Mr. Simon Thomas: To ask the Secretary of State for Trade and Industry (1) what the total amount was of (a) electricity and (b) heat produced by the combustion of biodegradable municipal solid waste (i) including and (ii) excluding tyres in the United Kingdom every year since 1992; and what percentage of the total renewable energy produced these represented; [105669]
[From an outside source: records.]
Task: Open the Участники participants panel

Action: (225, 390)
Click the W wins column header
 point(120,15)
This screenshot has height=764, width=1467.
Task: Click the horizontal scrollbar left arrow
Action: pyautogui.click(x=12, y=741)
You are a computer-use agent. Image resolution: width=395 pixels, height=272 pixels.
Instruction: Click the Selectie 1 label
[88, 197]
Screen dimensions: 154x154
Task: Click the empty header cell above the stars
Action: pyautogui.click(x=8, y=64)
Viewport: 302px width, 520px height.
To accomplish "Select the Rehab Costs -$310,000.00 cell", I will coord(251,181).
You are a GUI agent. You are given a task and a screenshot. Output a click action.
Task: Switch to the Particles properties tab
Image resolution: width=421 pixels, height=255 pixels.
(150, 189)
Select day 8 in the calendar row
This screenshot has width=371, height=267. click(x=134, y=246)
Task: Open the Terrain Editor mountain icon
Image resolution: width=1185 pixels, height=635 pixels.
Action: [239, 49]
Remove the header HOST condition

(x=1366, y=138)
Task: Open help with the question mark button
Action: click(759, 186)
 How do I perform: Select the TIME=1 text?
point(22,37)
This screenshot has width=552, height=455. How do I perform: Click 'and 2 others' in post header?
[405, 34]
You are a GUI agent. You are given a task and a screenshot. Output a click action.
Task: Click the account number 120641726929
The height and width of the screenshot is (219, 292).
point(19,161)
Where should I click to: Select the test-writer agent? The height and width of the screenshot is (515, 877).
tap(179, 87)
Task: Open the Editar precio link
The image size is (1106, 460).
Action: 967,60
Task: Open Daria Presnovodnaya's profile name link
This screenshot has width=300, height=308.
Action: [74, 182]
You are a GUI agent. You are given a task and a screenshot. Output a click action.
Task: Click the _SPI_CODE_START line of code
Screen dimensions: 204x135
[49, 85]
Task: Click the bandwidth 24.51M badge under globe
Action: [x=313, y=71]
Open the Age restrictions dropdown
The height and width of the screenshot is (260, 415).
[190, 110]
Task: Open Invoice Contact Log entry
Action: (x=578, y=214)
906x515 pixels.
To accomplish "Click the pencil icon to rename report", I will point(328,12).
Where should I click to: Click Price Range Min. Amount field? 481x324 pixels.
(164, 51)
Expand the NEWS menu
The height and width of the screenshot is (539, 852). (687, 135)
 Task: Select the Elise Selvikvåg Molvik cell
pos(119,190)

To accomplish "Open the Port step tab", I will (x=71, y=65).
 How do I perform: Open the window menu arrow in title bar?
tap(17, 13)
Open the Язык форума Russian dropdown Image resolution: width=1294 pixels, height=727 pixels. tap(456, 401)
Mr. Wilson [holding answers 28 March 2003]: The available information is as follows:
Biodegradable municipal solid waste | Waste tyres | |||||||
---|---|---|---|---|---|---|---|---|
Used to generate heat (thousand tonnes of oil equivalent) | Percentageof total renewables and wastes used to generate heat | Electricity generated (GWh) | Percentage of total electricity generated from renewables and wastes | Used to generate heat (thousand tonnes of oil equivalent) | Percentageof total renewables and wastes used to generate heat | Electricity generated (GWh) | Percentage of total electricity generated from renewables and wastes | |
1992 | 49.0 | 11.2 | 177 | 2.7 | 3.7 | 0.8 | | |
1993 | 44.9 | 6.9 | 251 | 4.3 | 3.9 | 0.6 | 18 | 0.3 |
1994 | 46.8 | 5.2 | 449 | 6.1 | 3.4 | 0.4 | 88 | 1.2 |
1995 | 48.5 | 5.1 | 471 | 6.5 | 2.3 | 0.2 | 135 | 1.9 |
1996 | 50.6 | 5.3 | 490 | 8.0 | | | 129 | 2.1 |
1997 | 14.3 | 1.5 | 585 | 7.9 | | | 139 | 1.9 |
1998 | 24.1 | 2.8 | 849 | 9.2 | | | 84 | 0.9 |
1999 | 32.0 | 4.0 | 856 | 8.4 | | | 55 | 0.5 |
2000 | 40.6 | 5.6 | 862 | 8.2 | | | 26 | 0.2 |
2001 | 46.5 | 6.6 | 948 | 9.4 | | | | |
Notes:
1. '' means nil or negligible (less than half the final digit shown).
2. As waste tyres are not a biodegradable waste, the two sets of figures have not been added together.